Differentiating Toxic Shock Syndrome from other Diseases
Toxic shock syndrome (TSS) may have a similar presentation to some diseases which present as a rash, fever and hypotension. Some features are unique to toxic shock syndrome and can be used to differentiate it from other diseases.
Epidemiology and Demographics
Toxic shock syndrome (TSS) became a nationally notifiable disease in 1980. After the initial epidemic, the number of reported cases decreased significantly. Close observation during 1986 which was conducted in different parts of the United States, confirms the decreasing trend. Currently, the total incidence is 0.5 per 100,000 population. Incidence rates declined from 6 to 12 per 100,000 among women 12-49 years of age in 1980 to 1 per 100,000 among women 15-44 years of age in 1986.[1] Apart from menstruation associated TSS, non-menstruating cases having a skin or soft tissue infection have also been identified.[2]
Risk Factors
Menstruating women, women using barrier contraceptive devices, persons who have undergone nasal surgery, and persons with postoperative staphylococcal wound infections are the most important risk factors for toxic shock syndrome.

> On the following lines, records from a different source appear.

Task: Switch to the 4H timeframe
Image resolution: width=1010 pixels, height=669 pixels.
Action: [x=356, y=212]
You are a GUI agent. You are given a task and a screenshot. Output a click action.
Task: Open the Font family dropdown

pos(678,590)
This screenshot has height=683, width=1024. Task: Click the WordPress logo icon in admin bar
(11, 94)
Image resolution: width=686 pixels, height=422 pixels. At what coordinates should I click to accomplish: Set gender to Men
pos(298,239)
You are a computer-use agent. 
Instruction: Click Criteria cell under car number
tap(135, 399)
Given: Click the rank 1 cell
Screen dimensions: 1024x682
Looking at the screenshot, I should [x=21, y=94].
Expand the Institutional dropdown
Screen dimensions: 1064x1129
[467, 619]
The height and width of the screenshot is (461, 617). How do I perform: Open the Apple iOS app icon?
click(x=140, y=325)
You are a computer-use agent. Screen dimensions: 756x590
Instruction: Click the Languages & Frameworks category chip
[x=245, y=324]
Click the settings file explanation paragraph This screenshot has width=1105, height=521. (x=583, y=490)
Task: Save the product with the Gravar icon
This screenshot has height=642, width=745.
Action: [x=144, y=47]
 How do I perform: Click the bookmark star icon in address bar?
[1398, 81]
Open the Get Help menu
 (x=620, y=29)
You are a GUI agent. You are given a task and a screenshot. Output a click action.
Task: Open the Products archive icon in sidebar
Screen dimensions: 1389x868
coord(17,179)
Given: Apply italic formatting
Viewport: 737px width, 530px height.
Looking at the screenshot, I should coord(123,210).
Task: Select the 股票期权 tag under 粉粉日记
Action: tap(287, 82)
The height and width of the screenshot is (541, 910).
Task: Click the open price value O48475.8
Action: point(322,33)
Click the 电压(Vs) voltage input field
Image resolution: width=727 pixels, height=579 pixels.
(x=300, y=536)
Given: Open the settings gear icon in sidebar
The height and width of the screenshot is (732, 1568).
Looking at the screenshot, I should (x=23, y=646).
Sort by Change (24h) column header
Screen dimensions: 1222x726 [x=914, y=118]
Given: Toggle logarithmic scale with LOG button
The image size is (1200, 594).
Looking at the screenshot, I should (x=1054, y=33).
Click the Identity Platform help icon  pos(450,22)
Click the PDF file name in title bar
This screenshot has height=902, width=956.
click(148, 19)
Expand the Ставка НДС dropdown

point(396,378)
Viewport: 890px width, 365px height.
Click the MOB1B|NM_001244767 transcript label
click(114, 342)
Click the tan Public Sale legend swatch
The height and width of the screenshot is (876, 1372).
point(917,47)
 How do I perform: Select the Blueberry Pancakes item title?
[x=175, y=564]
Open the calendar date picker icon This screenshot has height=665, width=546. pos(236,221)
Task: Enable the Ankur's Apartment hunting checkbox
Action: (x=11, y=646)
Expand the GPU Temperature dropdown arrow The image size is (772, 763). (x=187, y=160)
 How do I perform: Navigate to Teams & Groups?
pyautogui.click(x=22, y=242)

Natural History, Complication and Prognosis
If left untreated toxic shock syndrome after initial presentation, may rapidly lead to multi-organ system failure with serious morbidity and mortality. Appropriate treatment leads to full recovery of the patient.
Diagnosis
Diagnostic Criteria
Diagnosis of Toxic Shock Syndrome (TSS) is mainly based on the clinical presentation.
History and Symptoms
The most common symptoms of TSS include fever, erythroderma, and general viral infection symptoms like myalgia. Less common symptom of TSS include desquamation (which occur after 1-3 weeks of disease onset).
Physical Examination
Patients with toxic shock syndrome (TSS) usually present with shock. Physical examination of patients with TSS is usually remarkable for hypotension, fever, and diffuse erythroderma. The presence of desquamation on physical examination is highly suggestive of TSS.
Laboratory Findings
Laboratory findings consistent with the diagnosis of toxic shock syndrome (TSS) include leukocytosis, anemia and thrombocytopenia. A positive blood culture is diagnostic for Streptococcal TSS, although in other causes of TSS blood culture doesn't have a high value.
X-Rays
On chest x-ray, toxic shock syndrome (TSS) is characterized by diffuse bilateral interstitial and alveolar infiltrates due to ARDS.
CT Scan
On brain CT-scan, toxic shock syndrome (TSS) is characterized by a midline shift, or effacement of the basilar cisterns due to cerebral edema.
MRI
There are no indication for MRI usage in toxic shock syndrome (TSS) diagnosis.
Other Imaging Studies
There are no other specific imaging findings for toxic shock syndrome (TSS).
Other Diagnostic Studies
Although the best diagnostic tool for toxic shock syndrome (TSS) diagnosis is with clinical findings and laboratory exams, there are still some specific diagnostic ways to confirm TSS diagnosis. These techniques include frozen section biopsy and staphylococcus aureus antibody testing.
Treatment
Medical Therapy
Women wearing a tampon at the onset of symptoms should remove it immediately. The severity of this disease results in hospitalization for treatment. Antibiotic treatment consists of penicillin and clindamycin.
Surgery
One of the symptoms of streptococcal toxic shock syndrome is extreme infection of the skin and deeper parts is called necrotizing fasciitis. This often requires prompt surgical treatment.
Primary Prevention
Menstrual toxic shock syndrome can be prevented by avoiding the use of highly absorbent tampons. Risk can be reduced by changing tampons more frequently and using tampons only once in a while during menstruation.
Secondary Prevention
Secondary prevention strategies following toxic shock syndrome (TSS) include chemoprophylaxis for invasive group A streptococcus or staphylococcuscarriers. Although it is still not certain to be helpful.